Frankfurt, Germany.
The European Central Bank is preparing to enter uncharted territory as his decision to launch a controversial stimulus program to revive the economy approaches the euro zone. The meeting of the organization will be held on Thursday.
Your challenge is to orchestrate a plan to meet investors, has the approval of the more conservative members of the central bank and mainly help awaken from their slumber European economy.
The possibility that the ECB will embark on a program to encourage large proportions has already affected other central banks. The Swiss National Bank, for example, was forced last week to stop defending the stop was set at the value of the franc against the euro, which shook the foreign exchange markets.

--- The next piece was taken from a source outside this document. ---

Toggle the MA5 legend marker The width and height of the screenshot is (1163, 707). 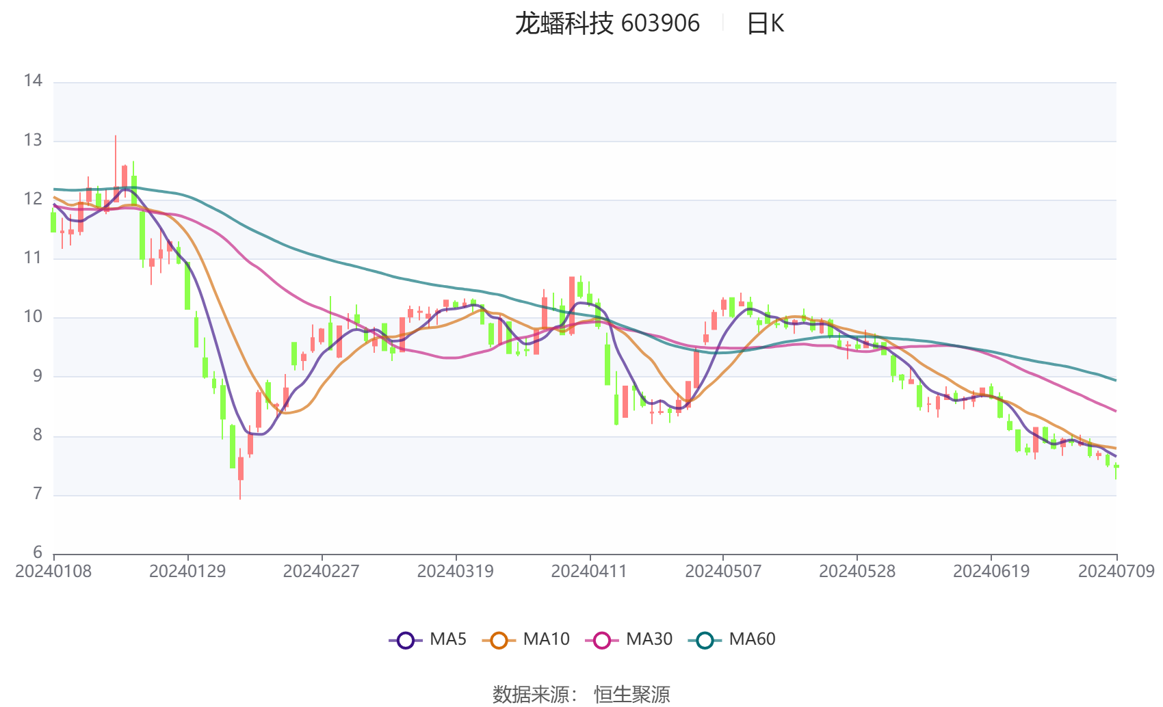(406, 641)
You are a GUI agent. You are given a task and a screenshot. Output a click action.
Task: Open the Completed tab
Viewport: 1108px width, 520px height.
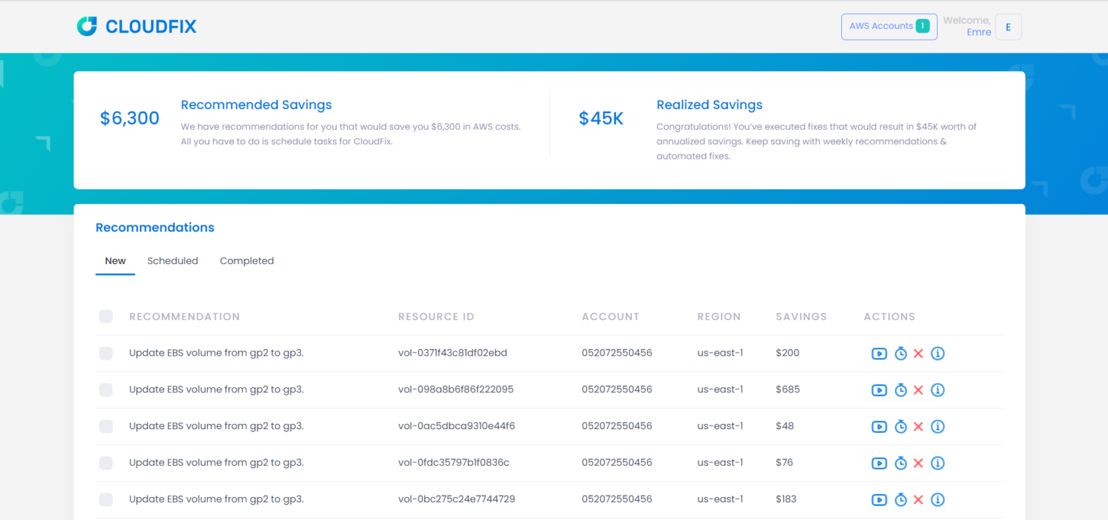tap(247, 261)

On Monday, the Danish central bank cut its benchmark interest rate ahead of the ECB decision possible.
The expectation that the company undertake a program to buy government bonds on a large scale are so entrenched that French President François Hollande, held on Monday a comment unusually direct to indicate that the ECB will decide on Thursday start buying government bonds. The central bank, which jealously protects its independence from political authorities, declined to comment.

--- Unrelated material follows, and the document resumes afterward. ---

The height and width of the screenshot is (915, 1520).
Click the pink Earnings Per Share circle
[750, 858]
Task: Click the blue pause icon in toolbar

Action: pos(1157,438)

A few hours later, German Chancellor Angela Merkel stressed that the ECB’s decisions are independent and warned that monetary policy should not substitute tax reforms needed by countries in the euro area.
Investors say the possibility that the ECB launch a massive stimulus plan is incorporated into prices. In a sign that the market provides for intervention by the central bank, about a quarter of sovereign bonds in the euro zone, a total of around 5 billion euros ($ 5.8 billion), provides a negative return, compared one tenth in October, Bank of America Merrill Lynch.

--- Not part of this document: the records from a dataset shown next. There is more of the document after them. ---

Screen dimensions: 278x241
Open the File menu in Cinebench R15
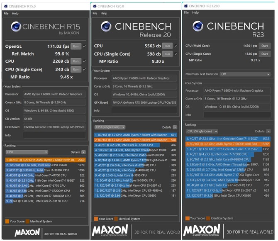(x=6, y=14)
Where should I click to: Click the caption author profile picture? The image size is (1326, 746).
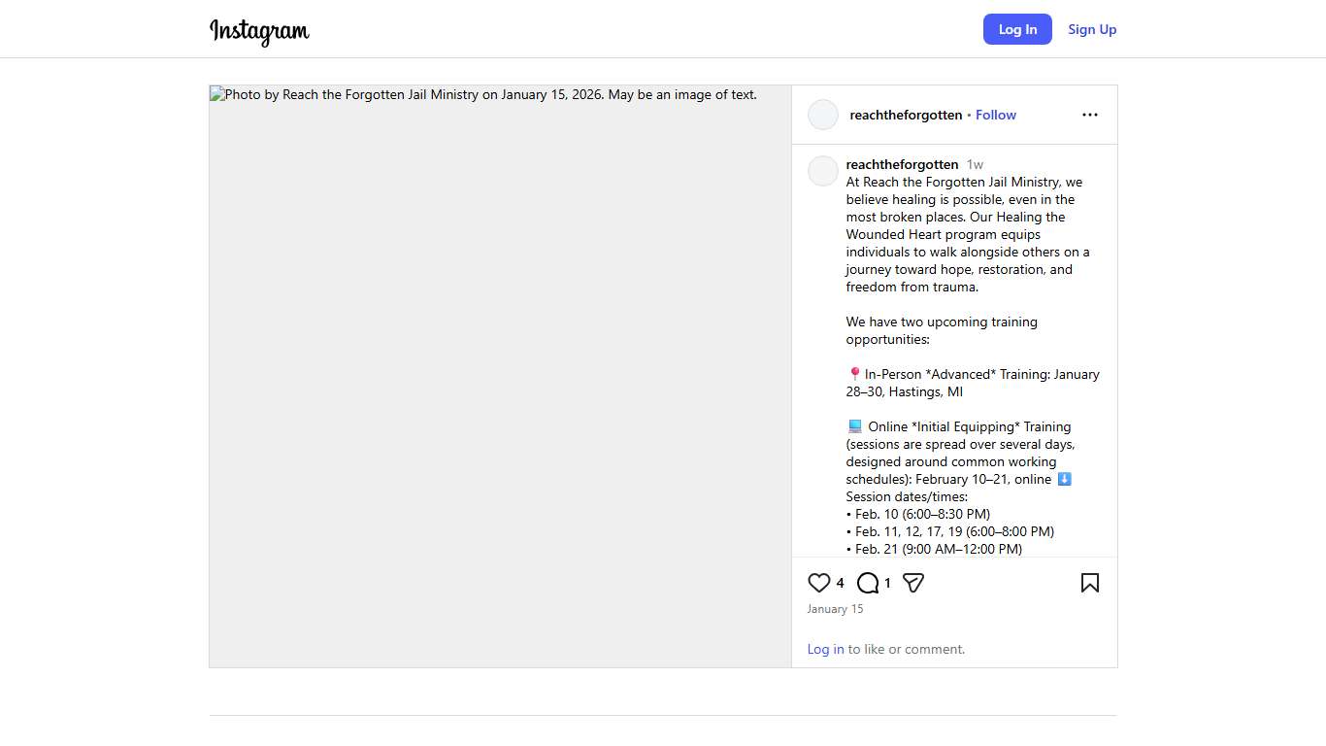click(x=823, y=171)
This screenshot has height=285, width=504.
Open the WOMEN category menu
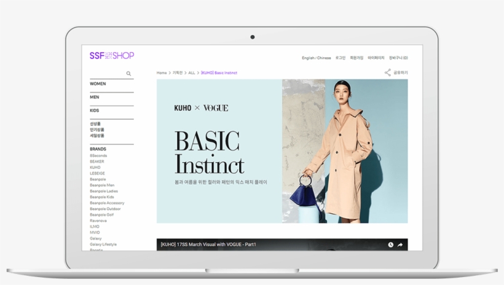click(98, 84)
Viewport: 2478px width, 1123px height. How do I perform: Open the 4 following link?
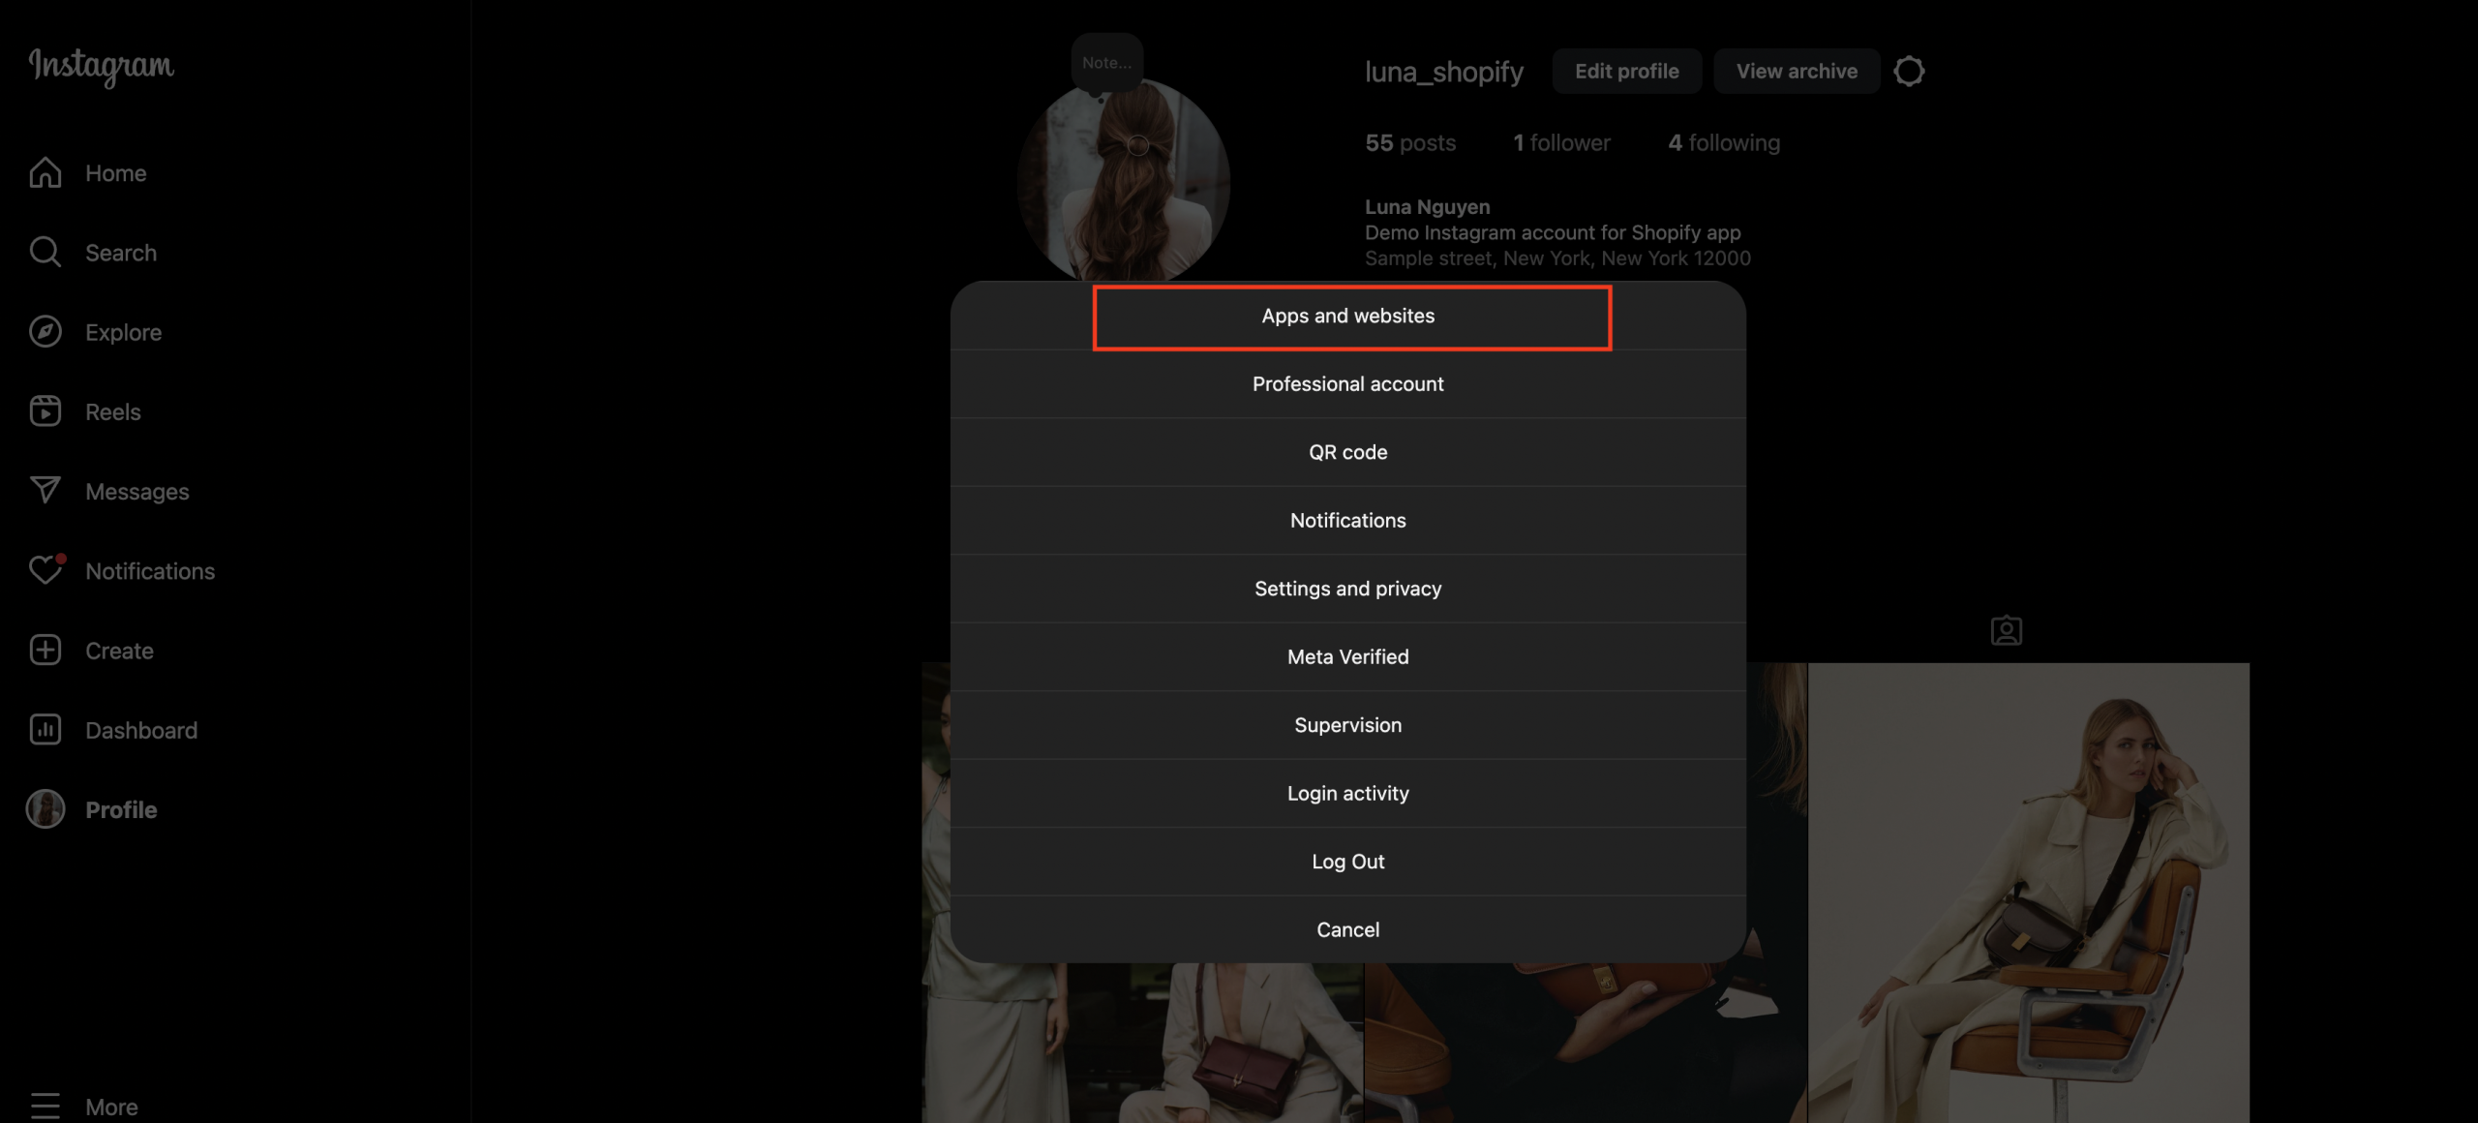coord(1723,143)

The ECB itself has encouraged such hopes by suggesting in recent weeks its intention to add up to one billion euros to its balance of assets. The sovereign bond market is the only large enough in Europe to provide that scale.
The challenge is enormous. The ECB has to revive chronically weak economies, such as France, Italy and Greece. Also faces questions about its role and identity, ie if an entity modeled primarily on the German central bank, the Bundesbank, which inherited its inflationary zeal, can adapt to the XXI century and use innovative tools to combat recurrent financial crisis and deflationary threats .
“The ECB should become a modern central bank employing this instrument,” says Paul De Grauwe, professor at the London School of Economics. “The only way to reach that goal is to do. Shows that there has to be a disaster. “
The bond purchases large scale, a policy known as quantitative easing, have become part of the arsenal of tools that central banks turn US , the UK and Japan to reduce interest rates long term.
Anyway, the ECB faces many imponderables, despite the experience of other central banks. There is a federal asset that the organism can buy because the eurozone lacks a common value of debt. Instead, there are 19 bond markets, from Germany, whose debt has a rating of AAA, Greece and junk debt status. Yields on bonds are located at historic lows in much of the region, suggesting that it is not much that the ECB will be reduced.
In addition, at a time when inflation ade Eurozone in 12 months was negative for the first time in five years and the bloc’s economy, which is around US $ 13.2 billion, expands hardly the reputation of the central bank as an institution that inspires more confidence in Europe may be impaired if the quantitative easing not quickly get the expected results.
“The biggest risk is certainly the ECB disappointed. Expectations are very high, “says Iain Lindsay, manager of fixed-income portfolio Goldman Sachs Asset Management, which manages $ 1 trillion in assets.
For the Germans, the purchase of debt public wakes phobias inflation and central banks that follow the instructions of politicians. “It’s a very risky operation taking into account the lack of incentives for governments to put their house in order,” says Jürgen Stark, German economist and former member of the executive board of the ECB.